Copyright 2019 Faustine Bousquet ([email protected] or [email protected]) from TabMo and IMAG (Institut Montpelliérain Alexander Grothendieck, University of Montpellier). The binomialMix package is available under the Apache2 license.

The **binomialMix** package provides a clustering method for longitudinal and non gaussian data. It uses an EM algorithm for GLM. For now, a model-based clustering for mixture of binomial data is available.

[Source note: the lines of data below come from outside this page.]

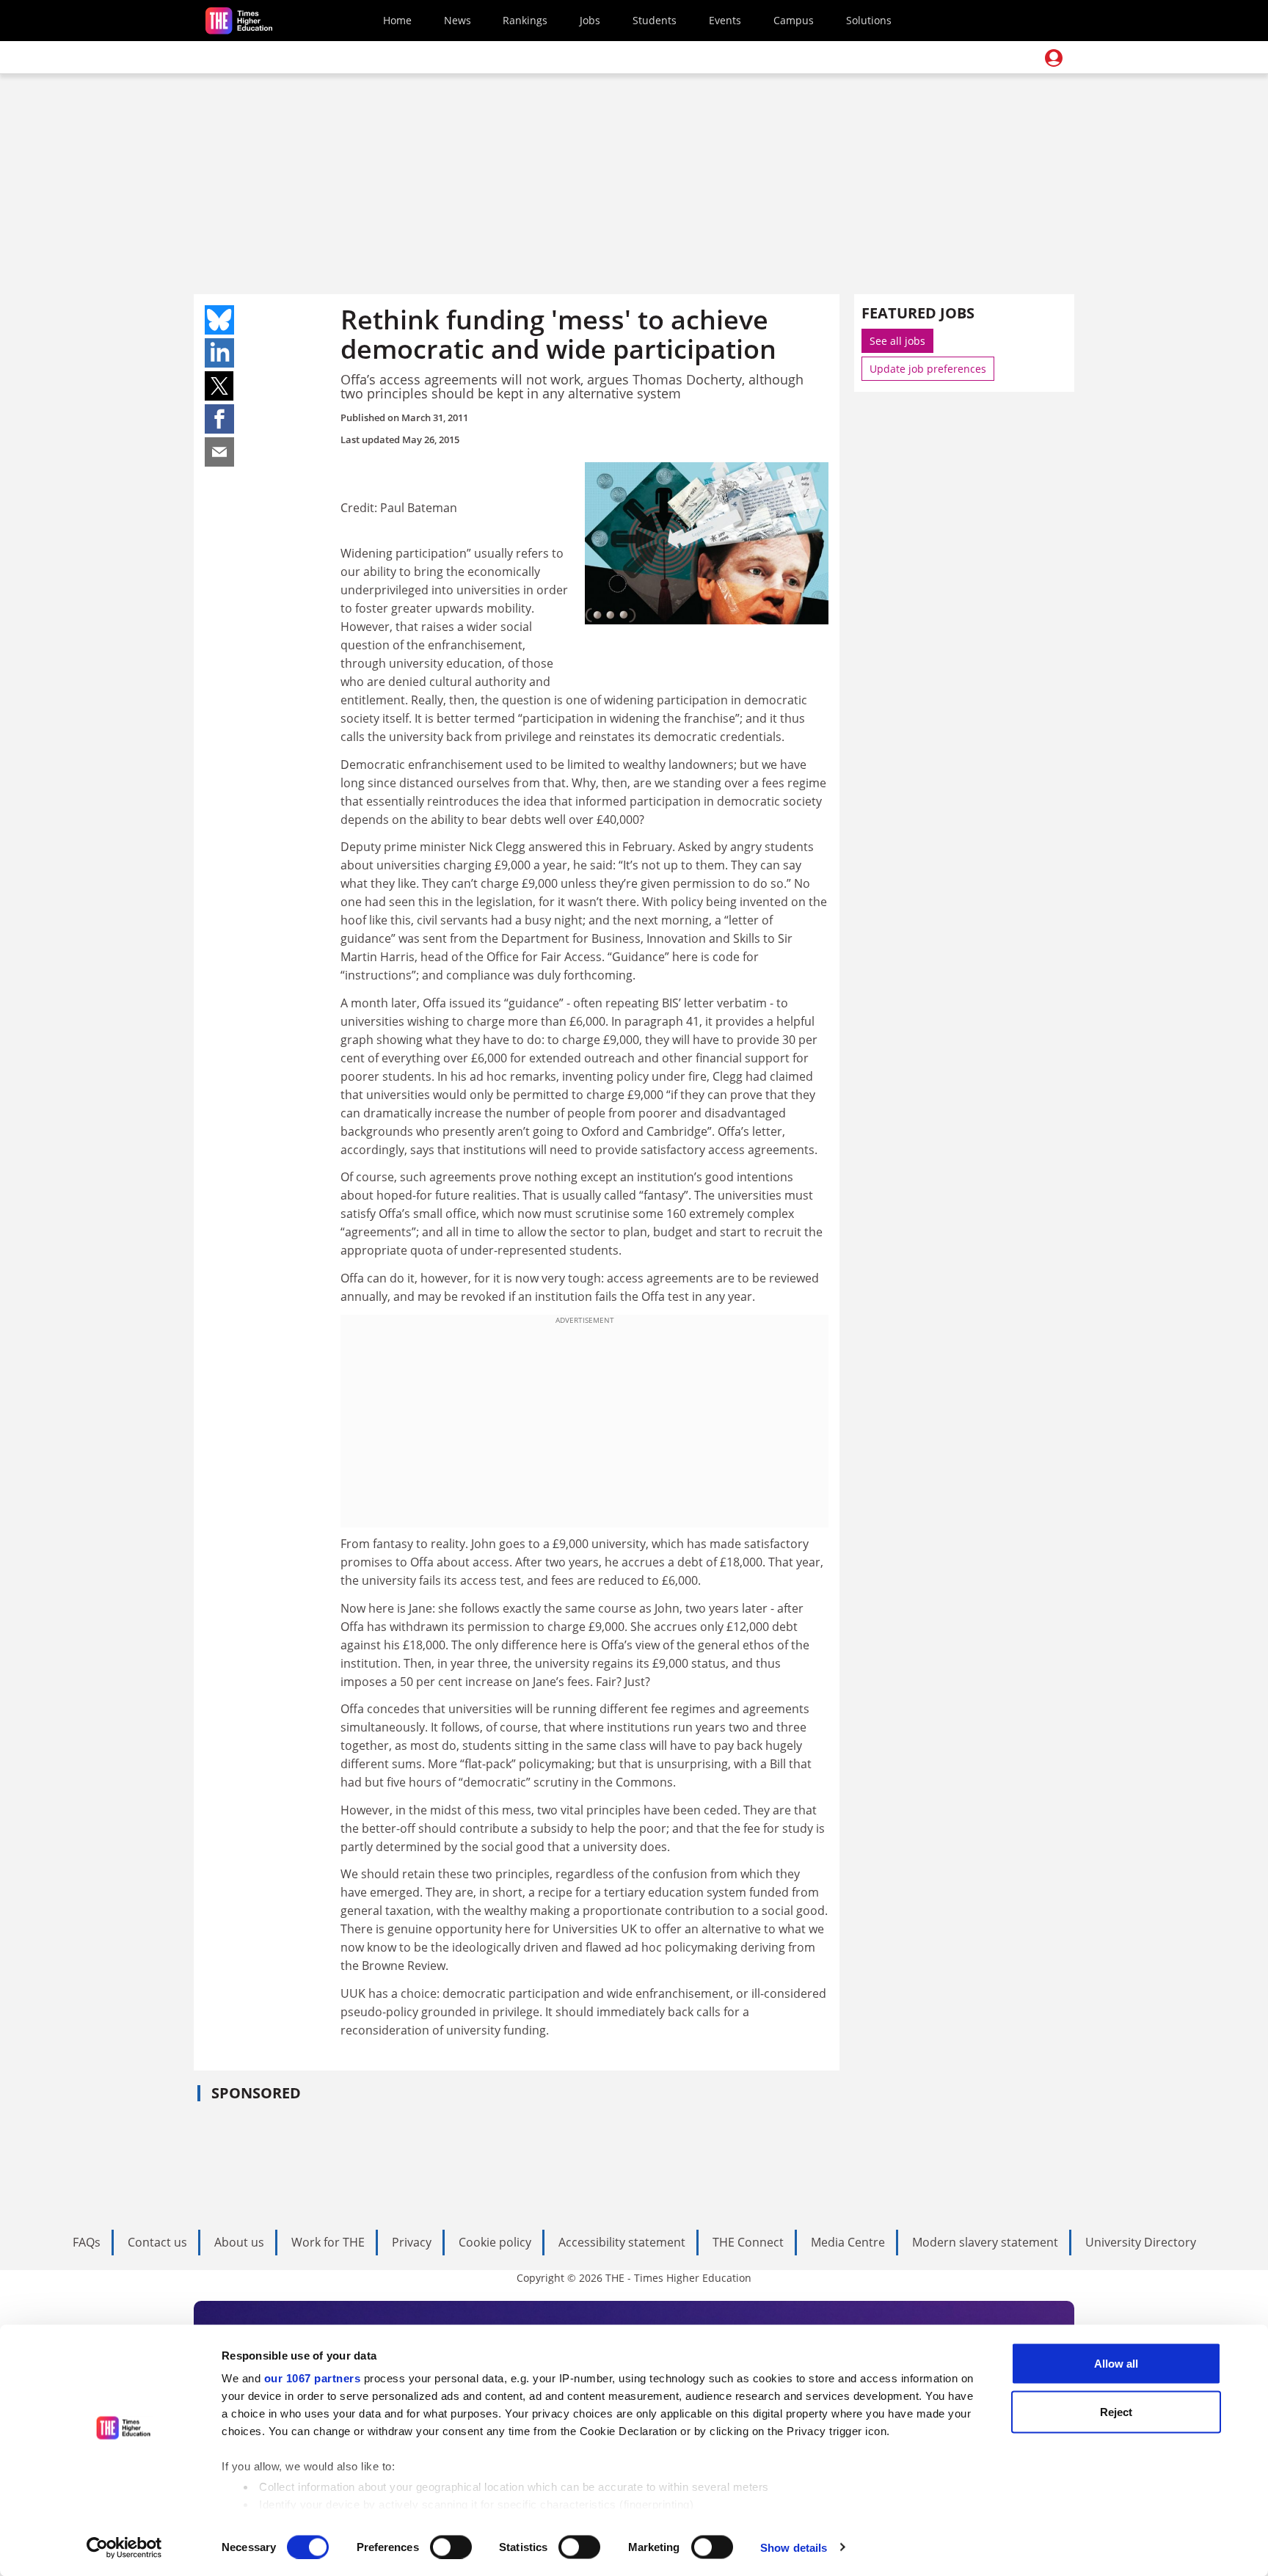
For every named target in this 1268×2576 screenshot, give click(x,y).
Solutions (869, 20)
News (457, 20)
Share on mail (219, 452)
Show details (793, 2547)
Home (397, 20)
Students (655, 20)
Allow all (1116, 2363)
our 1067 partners (312, 2378)
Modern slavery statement (985, 2242)
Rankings (525, 20)
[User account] (1054, 58)
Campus (793, 20)
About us (239, 2242)
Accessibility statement (621, 2242)
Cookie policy (495, 2242)
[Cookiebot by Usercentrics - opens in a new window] (124, 2547)
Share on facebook (219, 419)
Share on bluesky (219, 320)
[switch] (451, 2546)
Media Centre (848, 2242)
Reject (1116, 2411)
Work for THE (328, 2242)
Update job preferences (928, 369)
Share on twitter (219, 386)
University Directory (1140, 2242)
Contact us (157, 2242)
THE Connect (748, 2242)
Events (725, 20)
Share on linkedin (219, 353)
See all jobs (897, 341)
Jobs (590, 20)
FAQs (87, 2242)
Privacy (411, 2242)
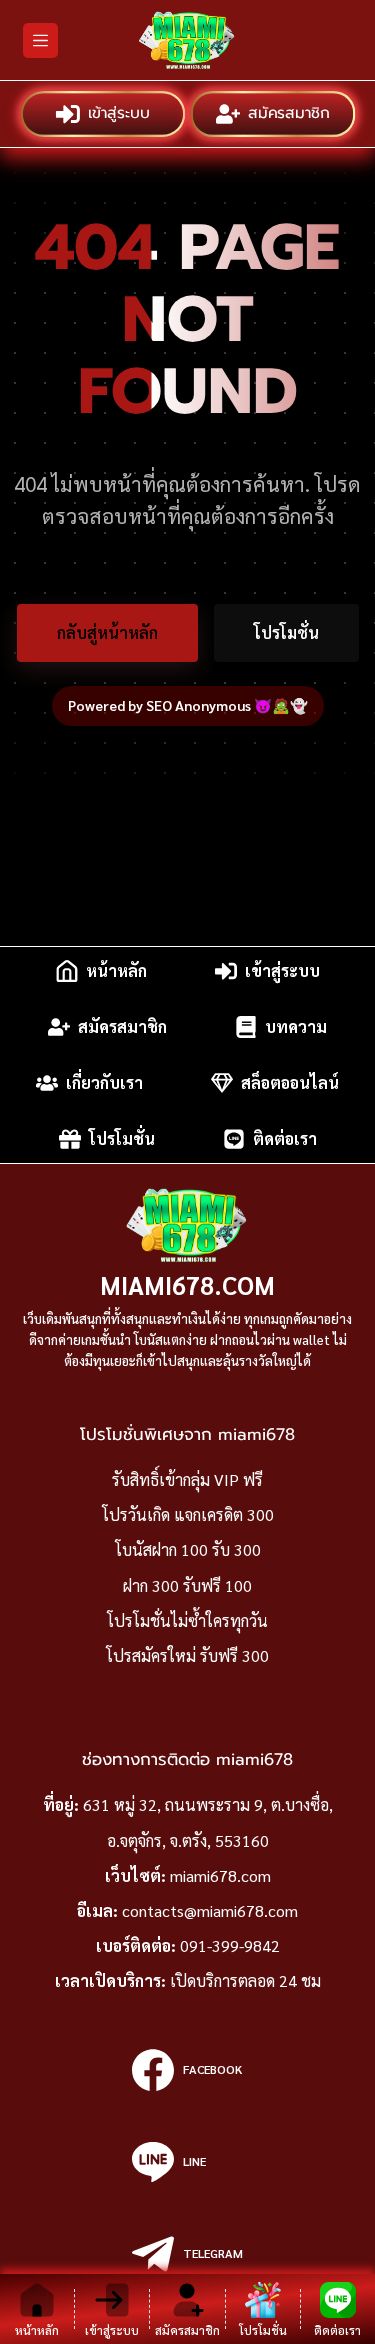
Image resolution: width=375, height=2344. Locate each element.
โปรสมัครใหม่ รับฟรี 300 (187, 1655)
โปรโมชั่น (286, 632)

You can install the `binomialMix`

R package with the following R command:

```
# install.packages("devtools")
devtools::install_git("https://gitlab.com/tabmo/binomialmix")
devtools::install_gitlab("tabmo/binomialMix")
```

You can also directly use the git repository :

`git clone https://gitlab.com/tabmo/binomialMix`

Once you cloned the git repository, you can run to install the `binomialMix`

package:

`devtools::install("/path/to/binomialMix/pkg") # edit the path`

Imagine that you are working for an advertising company. You need to make groups of campaigns with similar profiles.

```
# our library for mixture modelling:
library(binomialMix)
# if not installed :
#install.packages("pander", repos="http://cran.us.r-project.org")
#install.packages("ggplot2", repos="http://cran.us.r-project.org")
#library(pander)
library(qpdf)
```

`data(adcampaign)`

```
## id timestamp_ymd yearDay day timeSlot app_or_site impressions click
## 1 14 2019-01-01 1 3 1 app 2675 117
## 2 14 2019-01-01 1 3 1 app 729 16
## 3 14 2019-01-01 1 3 2 app 1016 33
## 4 14 2019-01-01 1 3 2 app 342 6
## 5 14 2019-01-01 1 3 3 app 3431 92
## 6 14 2019-01-01 1 3 3 app 864 9
## ctr
## 1 0.04373832
## 2 0.02194787
## 3 0.03248031
## 4 0.01754386
## 5 0.02681434
## 6 0.01041667
```

*NB : Of course, you can use your own data. The format you need to have is the following:*

a

*dataframe*type is needed (ex:**adcampaign**from binomialMix)a column with

*factor*id representing the objects you want to cluster (ex:**id**from adcampaign )a target value (ex:

**ctr**from adcampaign)a weighted value variable as we are in case of binomial data (ex:

**impressions**from adcampaign)at least, one column as

*explicative variable*(ex:**day**from adcampaign)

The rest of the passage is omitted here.